Ether stress stimulates noradrenaline release in the hypothalamic paraventricular nucleus.

Differential normal-pulse voltammetry was combined with treated carbon fibre electrodes for monitoring in vivo extracellular catechols synthesized by noradrenergic terminals innervating the paraventricular hypothalamic nucleus. From urethane-anaesthetized rats, pretreated with a monoamine oxidase inhibitor, pargyline, we were able to monitor a catechol signal which unequivocally corresponded to extracellular noradrenaline, and we observed that ether inhalation for 2 min induced an immediate increase in this signal. Electrical stimulation of the ventral noradrenergic pathway (10 Hz for 40 s) induced a similar effect. On the other hand, from freely moving rats which were not treated with pargyline, we recorded a catechol peak which mainly corresponded to 3,4-dihydroxyphenylacetic acid which was synthesized by noradrenergic terminals.
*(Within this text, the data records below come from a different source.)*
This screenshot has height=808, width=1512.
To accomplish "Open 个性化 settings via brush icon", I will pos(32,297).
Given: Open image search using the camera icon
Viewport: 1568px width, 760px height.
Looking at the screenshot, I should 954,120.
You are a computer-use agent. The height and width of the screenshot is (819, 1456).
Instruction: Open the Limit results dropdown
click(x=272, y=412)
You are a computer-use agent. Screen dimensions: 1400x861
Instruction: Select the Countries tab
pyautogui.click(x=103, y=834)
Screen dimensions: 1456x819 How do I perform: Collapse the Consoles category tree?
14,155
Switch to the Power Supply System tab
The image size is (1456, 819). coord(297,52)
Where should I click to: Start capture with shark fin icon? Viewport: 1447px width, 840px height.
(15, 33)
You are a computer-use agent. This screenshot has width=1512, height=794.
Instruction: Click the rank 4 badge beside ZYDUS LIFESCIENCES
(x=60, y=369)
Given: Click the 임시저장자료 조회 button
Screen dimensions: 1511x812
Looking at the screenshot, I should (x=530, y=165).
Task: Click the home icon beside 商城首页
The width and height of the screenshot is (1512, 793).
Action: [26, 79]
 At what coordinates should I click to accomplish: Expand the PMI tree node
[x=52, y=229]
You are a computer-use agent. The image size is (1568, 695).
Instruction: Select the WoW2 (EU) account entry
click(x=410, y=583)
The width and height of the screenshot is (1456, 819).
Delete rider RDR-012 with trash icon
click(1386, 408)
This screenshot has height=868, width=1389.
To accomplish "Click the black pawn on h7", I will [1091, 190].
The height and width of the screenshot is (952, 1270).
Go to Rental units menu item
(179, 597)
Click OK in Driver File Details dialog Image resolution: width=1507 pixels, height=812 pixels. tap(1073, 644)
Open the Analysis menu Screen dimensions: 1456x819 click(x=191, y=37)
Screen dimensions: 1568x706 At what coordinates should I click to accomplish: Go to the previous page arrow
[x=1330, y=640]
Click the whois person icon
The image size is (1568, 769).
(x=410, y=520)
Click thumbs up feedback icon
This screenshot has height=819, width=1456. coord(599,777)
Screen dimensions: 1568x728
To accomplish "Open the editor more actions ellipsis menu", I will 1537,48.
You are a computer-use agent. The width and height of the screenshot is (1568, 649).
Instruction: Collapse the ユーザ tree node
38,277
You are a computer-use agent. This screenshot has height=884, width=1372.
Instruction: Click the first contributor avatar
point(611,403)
However, electrochemical and biochemical evidence strongly suggested that the increase in this signal induced by a 2-min ether stress does not correspond to 3,4-dihydroxyphenylacetic acid, but to an increase in the extracellular noradrenaline concentration. In both experimental situations the time course of the effects was identical: ether stress induced an immediate and pronounced increase in norepinephrine release, and this effect lasted as long as the stimulus duration. This effect appeared specific for noradrenergic terminals, since no effect on dopamine release was observed when recorded from the striatum or behind the paraventricular hypothalamic nucleus from the A13 dopaminergic group. In conclusion, our data are consistent with those which suggest a facilitatory action of norepinephrine on neurosecretory neurons whose cell bodies are located in the paraventricular hypothalamic nucleus and which play a major role in the hormonal response to stress.